* _Records for the exercise_:
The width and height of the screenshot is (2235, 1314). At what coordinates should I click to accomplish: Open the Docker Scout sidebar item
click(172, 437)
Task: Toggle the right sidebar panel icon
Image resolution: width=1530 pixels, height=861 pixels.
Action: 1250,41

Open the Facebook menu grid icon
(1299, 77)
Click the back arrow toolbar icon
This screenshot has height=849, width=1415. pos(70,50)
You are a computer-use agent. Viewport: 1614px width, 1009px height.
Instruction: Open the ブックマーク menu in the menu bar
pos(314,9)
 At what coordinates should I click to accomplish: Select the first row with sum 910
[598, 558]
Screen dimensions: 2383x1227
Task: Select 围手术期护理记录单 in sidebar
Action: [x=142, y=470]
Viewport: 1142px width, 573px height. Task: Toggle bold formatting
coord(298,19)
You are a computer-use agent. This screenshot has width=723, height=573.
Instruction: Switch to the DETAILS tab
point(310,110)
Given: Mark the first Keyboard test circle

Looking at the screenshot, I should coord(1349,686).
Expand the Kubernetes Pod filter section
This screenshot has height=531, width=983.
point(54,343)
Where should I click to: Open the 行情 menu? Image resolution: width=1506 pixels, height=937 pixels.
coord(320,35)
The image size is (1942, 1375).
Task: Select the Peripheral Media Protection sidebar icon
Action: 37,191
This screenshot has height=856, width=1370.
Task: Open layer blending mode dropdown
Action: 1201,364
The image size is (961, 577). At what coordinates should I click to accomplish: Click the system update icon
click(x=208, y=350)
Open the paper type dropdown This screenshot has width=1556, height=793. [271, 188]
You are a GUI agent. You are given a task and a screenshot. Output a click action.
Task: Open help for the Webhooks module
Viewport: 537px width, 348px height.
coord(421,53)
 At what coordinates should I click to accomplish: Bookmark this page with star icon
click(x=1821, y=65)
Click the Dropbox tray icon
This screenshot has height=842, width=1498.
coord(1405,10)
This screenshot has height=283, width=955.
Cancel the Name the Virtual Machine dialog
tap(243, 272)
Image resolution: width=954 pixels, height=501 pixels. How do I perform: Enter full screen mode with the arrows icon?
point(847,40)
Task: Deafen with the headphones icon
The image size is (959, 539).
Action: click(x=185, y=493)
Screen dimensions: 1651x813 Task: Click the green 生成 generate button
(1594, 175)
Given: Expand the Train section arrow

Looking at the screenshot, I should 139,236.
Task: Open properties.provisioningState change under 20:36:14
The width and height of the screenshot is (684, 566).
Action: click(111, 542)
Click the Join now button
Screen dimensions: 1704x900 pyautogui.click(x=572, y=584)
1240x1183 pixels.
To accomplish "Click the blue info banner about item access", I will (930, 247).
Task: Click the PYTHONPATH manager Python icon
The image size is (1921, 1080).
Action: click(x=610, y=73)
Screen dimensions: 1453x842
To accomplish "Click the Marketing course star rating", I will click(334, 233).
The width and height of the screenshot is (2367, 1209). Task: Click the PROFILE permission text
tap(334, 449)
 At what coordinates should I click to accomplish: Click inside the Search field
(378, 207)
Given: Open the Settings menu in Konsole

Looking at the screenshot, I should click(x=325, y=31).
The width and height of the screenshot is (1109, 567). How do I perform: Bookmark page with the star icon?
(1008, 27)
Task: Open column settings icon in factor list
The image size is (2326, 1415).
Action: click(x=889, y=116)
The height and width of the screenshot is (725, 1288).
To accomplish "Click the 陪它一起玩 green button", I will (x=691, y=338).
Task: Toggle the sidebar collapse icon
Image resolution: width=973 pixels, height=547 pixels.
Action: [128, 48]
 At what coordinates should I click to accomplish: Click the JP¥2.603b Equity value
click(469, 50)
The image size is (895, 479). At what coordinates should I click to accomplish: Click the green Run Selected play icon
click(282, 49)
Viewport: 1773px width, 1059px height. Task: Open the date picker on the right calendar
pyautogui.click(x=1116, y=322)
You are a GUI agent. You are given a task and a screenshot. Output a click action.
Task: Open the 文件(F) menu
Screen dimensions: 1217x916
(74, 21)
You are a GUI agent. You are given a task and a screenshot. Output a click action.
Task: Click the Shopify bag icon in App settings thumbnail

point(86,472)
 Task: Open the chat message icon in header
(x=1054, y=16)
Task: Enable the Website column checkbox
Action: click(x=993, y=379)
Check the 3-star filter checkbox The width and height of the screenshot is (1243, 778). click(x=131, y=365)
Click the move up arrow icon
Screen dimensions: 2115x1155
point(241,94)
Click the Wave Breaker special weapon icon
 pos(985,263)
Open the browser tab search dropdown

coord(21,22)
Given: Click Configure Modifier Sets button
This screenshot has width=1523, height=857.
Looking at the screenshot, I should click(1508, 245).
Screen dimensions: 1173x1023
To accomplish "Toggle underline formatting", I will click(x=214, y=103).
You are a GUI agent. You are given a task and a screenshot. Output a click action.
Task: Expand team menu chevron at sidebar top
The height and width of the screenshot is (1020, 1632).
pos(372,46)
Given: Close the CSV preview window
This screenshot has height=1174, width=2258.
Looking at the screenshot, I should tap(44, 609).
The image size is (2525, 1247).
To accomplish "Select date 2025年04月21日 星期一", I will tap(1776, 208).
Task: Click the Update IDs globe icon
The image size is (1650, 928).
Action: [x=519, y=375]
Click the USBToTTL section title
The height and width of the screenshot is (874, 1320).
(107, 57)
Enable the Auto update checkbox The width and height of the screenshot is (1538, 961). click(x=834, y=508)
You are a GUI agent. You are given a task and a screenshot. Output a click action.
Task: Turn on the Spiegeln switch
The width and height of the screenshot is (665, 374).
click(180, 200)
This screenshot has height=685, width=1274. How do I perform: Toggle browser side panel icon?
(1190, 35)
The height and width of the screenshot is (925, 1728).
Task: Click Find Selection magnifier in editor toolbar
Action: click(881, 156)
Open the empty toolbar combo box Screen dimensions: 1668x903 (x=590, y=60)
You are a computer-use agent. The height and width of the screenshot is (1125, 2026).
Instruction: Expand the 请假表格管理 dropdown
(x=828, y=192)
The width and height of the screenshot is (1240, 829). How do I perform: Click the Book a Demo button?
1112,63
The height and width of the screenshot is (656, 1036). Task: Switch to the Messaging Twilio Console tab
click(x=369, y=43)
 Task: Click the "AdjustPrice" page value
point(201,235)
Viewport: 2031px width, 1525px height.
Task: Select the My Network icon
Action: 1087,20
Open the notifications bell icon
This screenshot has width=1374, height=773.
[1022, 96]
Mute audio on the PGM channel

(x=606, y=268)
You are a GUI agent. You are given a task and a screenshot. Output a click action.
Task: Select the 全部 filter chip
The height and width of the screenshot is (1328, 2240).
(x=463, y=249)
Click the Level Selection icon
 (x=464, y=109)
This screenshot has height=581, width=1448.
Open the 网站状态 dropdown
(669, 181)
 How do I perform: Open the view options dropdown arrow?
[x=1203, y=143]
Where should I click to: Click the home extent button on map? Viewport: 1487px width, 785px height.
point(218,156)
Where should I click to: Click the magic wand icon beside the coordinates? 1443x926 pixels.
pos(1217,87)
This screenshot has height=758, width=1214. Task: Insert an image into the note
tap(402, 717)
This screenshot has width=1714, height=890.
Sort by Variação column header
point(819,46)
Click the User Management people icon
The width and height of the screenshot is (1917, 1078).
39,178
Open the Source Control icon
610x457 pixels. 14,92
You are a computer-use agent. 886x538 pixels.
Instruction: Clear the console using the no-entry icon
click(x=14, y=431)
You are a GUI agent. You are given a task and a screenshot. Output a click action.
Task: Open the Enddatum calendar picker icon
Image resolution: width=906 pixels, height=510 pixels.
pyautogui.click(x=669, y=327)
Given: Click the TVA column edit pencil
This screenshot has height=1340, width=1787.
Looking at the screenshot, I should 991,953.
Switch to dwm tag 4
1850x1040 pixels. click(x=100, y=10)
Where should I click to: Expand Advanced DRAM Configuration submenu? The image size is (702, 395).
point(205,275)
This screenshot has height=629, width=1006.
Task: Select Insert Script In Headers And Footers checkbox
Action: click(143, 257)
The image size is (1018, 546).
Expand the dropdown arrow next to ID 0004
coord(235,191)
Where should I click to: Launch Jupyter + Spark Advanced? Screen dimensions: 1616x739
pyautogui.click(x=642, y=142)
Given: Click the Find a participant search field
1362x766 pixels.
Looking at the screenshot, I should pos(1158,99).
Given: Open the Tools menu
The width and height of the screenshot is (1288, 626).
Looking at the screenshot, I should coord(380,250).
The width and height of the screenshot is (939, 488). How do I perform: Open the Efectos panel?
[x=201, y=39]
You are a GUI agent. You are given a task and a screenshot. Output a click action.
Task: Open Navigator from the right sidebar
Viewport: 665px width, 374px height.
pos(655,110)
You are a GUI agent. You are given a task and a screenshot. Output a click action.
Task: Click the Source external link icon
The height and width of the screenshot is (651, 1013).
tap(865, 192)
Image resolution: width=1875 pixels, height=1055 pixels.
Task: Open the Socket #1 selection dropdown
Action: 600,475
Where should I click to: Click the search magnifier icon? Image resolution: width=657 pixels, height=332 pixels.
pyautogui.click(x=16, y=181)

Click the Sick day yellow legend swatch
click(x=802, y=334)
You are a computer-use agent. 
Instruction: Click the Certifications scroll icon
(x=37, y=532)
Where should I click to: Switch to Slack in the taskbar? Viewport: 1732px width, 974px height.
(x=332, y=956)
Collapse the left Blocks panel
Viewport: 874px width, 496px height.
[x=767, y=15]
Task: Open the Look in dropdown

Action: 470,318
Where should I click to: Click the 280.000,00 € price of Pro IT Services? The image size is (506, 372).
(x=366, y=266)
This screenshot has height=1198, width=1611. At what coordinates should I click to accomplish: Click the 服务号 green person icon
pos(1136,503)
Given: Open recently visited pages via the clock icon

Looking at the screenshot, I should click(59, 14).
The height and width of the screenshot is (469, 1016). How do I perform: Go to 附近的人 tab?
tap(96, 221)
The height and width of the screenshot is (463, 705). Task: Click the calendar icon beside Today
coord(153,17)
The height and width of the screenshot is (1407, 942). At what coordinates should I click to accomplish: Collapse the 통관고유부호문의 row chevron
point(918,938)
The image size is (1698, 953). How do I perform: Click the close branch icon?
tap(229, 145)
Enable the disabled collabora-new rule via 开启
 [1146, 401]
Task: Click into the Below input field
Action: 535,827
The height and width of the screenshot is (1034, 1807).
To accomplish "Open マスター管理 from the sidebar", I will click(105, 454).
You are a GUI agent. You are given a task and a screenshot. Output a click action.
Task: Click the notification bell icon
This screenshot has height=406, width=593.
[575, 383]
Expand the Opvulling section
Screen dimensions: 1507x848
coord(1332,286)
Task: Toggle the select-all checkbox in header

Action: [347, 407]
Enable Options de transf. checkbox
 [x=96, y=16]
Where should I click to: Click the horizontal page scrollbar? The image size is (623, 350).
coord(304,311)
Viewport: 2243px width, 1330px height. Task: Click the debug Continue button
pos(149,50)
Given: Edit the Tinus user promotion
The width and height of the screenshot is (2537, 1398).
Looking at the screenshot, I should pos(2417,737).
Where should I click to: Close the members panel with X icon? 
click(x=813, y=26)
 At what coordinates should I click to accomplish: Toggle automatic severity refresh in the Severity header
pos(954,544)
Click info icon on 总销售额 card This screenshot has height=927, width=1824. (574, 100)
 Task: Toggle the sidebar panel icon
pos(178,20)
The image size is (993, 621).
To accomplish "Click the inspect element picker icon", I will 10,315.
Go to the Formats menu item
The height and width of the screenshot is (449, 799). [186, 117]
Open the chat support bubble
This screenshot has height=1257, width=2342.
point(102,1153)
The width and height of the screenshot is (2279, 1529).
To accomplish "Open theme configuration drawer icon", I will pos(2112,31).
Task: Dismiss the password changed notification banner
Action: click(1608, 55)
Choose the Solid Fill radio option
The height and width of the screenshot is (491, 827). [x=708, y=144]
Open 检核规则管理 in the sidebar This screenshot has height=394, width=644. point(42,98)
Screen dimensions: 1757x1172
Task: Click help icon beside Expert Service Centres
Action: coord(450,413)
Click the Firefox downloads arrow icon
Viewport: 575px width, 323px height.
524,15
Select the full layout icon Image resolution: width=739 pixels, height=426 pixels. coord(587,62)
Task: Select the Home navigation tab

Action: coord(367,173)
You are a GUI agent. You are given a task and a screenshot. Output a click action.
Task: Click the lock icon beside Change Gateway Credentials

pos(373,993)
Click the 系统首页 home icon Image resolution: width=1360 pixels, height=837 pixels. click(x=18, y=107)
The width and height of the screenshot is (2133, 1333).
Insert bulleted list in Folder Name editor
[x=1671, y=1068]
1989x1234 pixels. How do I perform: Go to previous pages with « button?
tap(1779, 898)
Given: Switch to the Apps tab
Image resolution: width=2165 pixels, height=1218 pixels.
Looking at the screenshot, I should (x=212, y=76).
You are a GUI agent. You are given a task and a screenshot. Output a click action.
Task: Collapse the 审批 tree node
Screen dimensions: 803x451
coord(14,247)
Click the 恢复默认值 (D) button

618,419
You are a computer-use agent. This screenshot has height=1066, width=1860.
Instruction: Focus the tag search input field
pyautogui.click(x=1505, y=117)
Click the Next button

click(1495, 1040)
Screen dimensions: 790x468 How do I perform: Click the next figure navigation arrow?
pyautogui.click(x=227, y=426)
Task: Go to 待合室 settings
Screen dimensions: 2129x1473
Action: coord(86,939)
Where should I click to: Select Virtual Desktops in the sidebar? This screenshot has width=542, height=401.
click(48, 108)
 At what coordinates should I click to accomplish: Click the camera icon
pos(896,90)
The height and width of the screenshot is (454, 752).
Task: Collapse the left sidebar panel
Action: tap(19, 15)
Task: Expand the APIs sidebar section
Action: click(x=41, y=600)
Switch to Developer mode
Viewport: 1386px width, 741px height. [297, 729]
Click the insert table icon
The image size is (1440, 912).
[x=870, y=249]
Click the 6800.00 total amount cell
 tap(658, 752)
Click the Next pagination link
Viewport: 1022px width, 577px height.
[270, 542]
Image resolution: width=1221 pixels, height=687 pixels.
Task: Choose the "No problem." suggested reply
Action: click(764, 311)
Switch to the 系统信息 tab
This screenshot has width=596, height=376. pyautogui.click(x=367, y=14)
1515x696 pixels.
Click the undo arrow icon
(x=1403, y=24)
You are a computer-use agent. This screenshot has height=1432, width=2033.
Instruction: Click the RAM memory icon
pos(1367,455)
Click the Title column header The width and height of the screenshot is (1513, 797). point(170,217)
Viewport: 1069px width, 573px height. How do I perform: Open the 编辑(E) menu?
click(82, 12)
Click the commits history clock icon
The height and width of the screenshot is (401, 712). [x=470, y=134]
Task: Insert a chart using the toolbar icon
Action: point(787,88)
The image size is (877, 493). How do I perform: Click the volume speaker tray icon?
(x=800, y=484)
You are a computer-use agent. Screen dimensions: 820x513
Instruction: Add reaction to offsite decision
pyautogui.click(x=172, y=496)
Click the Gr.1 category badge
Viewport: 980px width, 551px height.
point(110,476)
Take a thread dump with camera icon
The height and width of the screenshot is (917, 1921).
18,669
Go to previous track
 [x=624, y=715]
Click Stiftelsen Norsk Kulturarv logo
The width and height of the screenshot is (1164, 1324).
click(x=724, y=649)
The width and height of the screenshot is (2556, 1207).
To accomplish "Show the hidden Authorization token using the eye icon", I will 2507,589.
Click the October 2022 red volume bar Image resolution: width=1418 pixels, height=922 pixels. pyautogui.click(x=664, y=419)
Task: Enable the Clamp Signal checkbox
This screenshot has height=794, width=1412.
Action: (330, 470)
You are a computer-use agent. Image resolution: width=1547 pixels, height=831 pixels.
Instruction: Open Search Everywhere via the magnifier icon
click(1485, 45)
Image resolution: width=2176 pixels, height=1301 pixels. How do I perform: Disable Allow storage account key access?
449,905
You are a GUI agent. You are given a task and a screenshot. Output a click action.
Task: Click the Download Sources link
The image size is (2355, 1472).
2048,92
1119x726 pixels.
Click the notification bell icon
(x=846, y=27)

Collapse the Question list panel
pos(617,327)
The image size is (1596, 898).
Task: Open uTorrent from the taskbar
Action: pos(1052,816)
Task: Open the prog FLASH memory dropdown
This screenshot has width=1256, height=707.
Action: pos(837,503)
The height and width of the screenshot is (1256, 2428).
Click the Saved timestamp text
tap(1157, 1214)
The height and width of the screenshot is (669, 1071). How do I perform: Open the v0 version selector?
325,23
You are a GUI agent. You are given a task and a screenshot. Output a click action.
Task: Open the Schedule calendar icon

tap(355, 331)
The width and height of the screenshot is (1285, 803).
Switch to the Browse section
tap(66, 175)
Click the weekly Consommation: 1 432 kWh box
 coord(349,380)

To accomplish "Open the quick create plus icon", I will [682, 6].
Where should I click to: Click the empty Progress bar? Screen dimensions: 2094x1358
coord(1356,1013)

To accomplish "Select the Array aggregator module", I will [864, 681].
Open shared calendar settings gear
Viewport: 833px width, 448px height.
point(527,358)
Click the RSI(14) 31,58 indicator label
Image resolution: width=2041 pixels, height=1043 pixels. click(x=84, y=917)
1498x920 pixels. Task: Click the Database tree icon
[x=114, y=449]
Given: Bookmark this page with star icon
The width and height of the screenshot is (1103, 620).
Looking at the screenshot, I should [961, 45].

* _Problem description_:
Reproduce word for word the material above, beginning with the line that contains "Where should I click to: Expand" and ending with the line that contains "Task: Click the Source external link icon".

* _Output of the task_:
Where should I click to: Expand Advanced DRAM Configuration submenu? The image size is (702, 395).
point(205,275)
This screenshot has height=629, width=1006.
Task: Select Insert Script In Headers And Footers checkbox
Action: click(143, 257)
The image size is (1018, 546).
Expand the dropdown arrow next to ID 0004
coord(235,191)
Where should I click to: Launch Jupyter + Spark Advanced? Screen dimensions: 1616x739
pyautogui.click(x=642, y=142)
Given: Click the Find a participant search field
1362x766 pixels.
Looking at the screenshot, I should pos(1158,99).
Given: Open the Tools menu
The width and height of the screenshot is (1288, 626).
Looking at the screenshot, I should coord(380,250).
The width and height of the screenshot is (939, 488). How do I perform: Open the Efectos panel?
[x=201, y=39]
You are a GUI agent. You are given a task and a screenshot. Output a click action.
Task: Open Navigator from the right sidebar
Viewport: 665px width, 374px height.
pos(655,110)
You are a GUI agent. You are given a task and a screenshot. Output a click action.
Task: Click the Source external link icon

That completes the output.